戦国大河ドラマ ベスト5〈後編〉
さて、前回に引き続きまして、社内の歴史好きで、大学の先輩後輩にあたるPuppyとucchiiiの対談でお送りする、「NHK戦国大河ドラマ ベスト5」。
いよいよ後編となります。
果たして、第一位の作品とは?!
第3位から第1位まで、一気にご紹介していきましょう。
ucchiii選出 第3位
ucchiii
主人公は、後に井伊直政を育てていくことになる遠州井伊谷の女領主・井伊直虎。幼少時代を魅力的な3人の子役達がつとめて絆を描き、柴咲コウさんに繋ぎました。脚本は「世界の中心で、愛をさけぶ」「JIN-仁-」の森下佳子さん。
Puppy
小領の井伊谷領主が女性??っていうのもあって、全く基礎知識がないままドラマを見始めたんだよね。地味目なスタートだったんだけど、徐々に登場人物、イベントも増えてきて、領土を守るため悩み苦しむ主人公と支える者たち、そして男女間の友情や信頼がとても心地よい人間ドラマに仕上がってて、見応えがあったよなあ。
ucchiii
そうですよね。人間ドラマが素晴らしかったですよね。
群雄割拠の戦国時代に、井伊家存亡をかけて立ち回る直虎と、それを支える家臣団。井伊直親を三浦春馬さん、小野但馬守政次を高橋一生さん、龍雲丸を柳楽優弥さん、そして井伊直政を菅田将暉さんという、個性溢れる俳優さん達が演じ、直虎と出会い、気持ちを分かち合い、そして去って行く。たとえば、但馬守政次の機転が井伊家を救うことになるけれど…という衝撃的な展開など、これまでの戦国大河では描かれなかったエピソードをクローズアップして描写していくのが特徴的でした。
Puppy
この年に、直虎の“花押“が入った唯一の書状が出展されると聞いて、江戸東京博物館「戦国!井伊直虎から直政へ/NHK大河ドラマ「おんな城主 直虎 特別展」にまで行ったんだよ。井伊家に代々受け継がれた貴重な武具・美術品・古文書が数多く展示されていて興味深い内容だったよ。
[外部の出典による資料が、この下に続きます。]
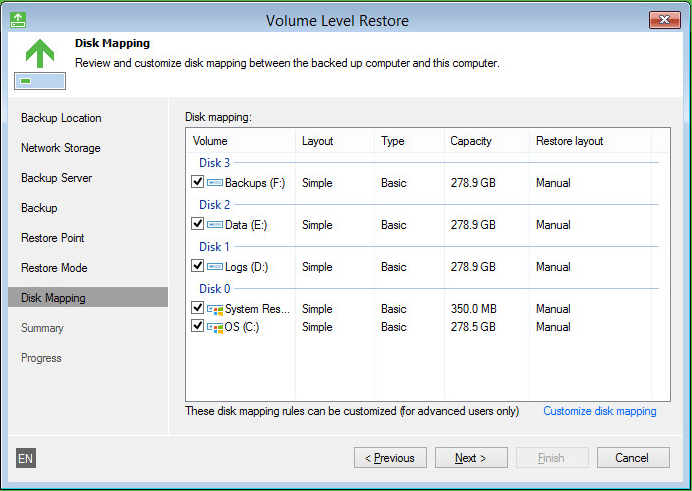Select the Restore Mode step
The width and height of the screenshot is (692, 491).
[54, 268]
「そこまで言うならベスト5に入れろ!」って言われそうだけど。
ucchiii
脚本の森下さんの真骨頂である、ドラマチックで叙情感あふれる人間模様が鮮やかに描かれた作品でした。
Puppy選出 第3位
Puppy
秀吉は数多くの俳優が演じてるけど、百姓の子時代の日吉は竹中直人さんがどんぴしゃ。実弟、子一郎<のちの秀長>(高嶋政伸さん)とのハチャメチャなやり取りも最高!
なんと言っても渡哲也さんの信長。出だしはちょっと年齢的なギャップを感じたけど、秀吉・光秀に怒り狂う場面は鬼気迫り迫力満点!渡信長、これまでの信長役としては一番だったかも。
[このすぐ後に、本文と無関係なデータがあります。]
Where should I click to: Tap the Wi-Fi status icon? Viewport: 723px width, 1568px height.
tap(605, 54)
全体的には各登場人物は他の大河ドラマと比べてかなり個性が誇張され、史実とは異なる設定『石川五右衛門(赤井英和さん)が幼馴染・明智光秀(村上弘明さん)の放浪時代に日吉と会う』等々も、ドラマだから、エンターテインメントだからねっ!と納得しちゃうよね。
ucchiii
秀吉の正妻、おねが沢口靖子さん、淀君が松たか子さん、森蘭丸が松岡昌宏さん、とキャストも豪華でバラエティに富んでます。蜂須賀小六は代々プロレスラー枠ですね、大仁田厚さんが演じてます。
Puppy
ほかにも、玉置浩二さんの足利義昭も、みじめでだらしないキャラが上手で演技力に関心したよね。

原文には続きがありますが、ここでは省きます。